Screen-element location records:
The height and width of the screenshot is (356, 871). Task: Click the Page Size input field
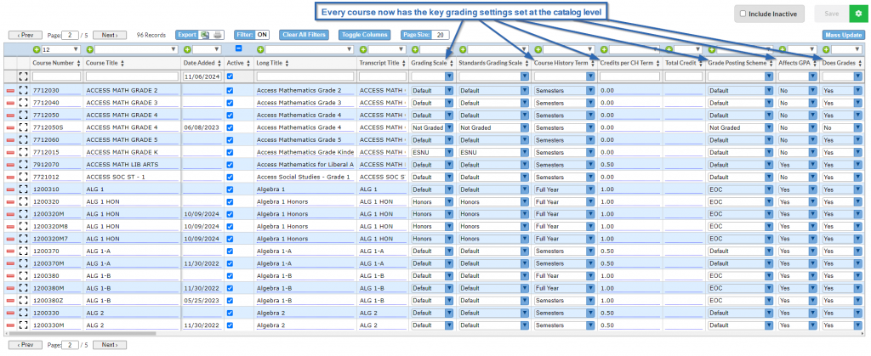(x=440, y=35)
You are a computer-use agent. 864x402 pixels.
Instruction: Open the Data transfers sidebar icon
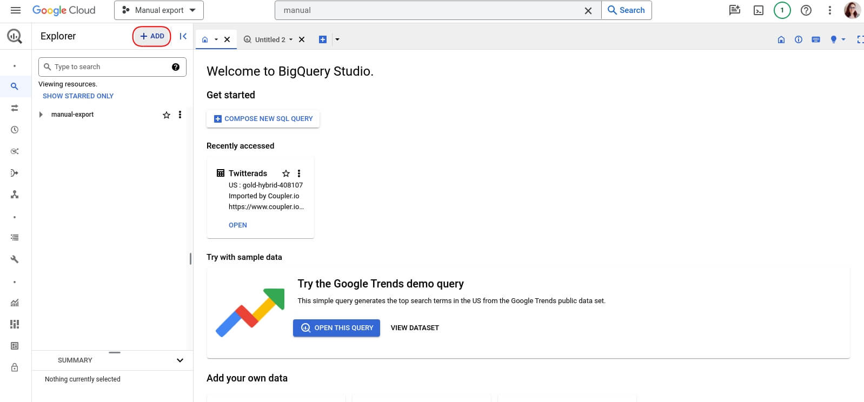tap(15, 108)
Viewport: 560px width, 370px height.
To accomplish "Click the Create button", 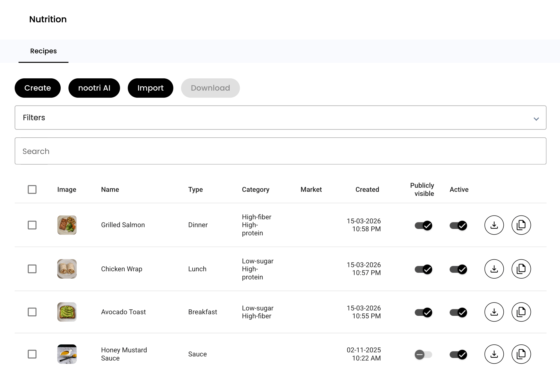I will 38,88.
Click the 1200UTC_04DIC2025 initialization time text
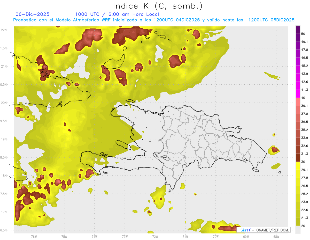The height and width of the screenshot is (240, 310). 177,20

▶ Task requirements
Echo the lines above from the one containing "Click the 1200UTC_04DIC2025" through the last line, both included, and leave out the pictures.

▶ Task result
Click the 1200UTC_04DIC2025 initialization time text
The height and width of the screenshot is (240, 310). 177,20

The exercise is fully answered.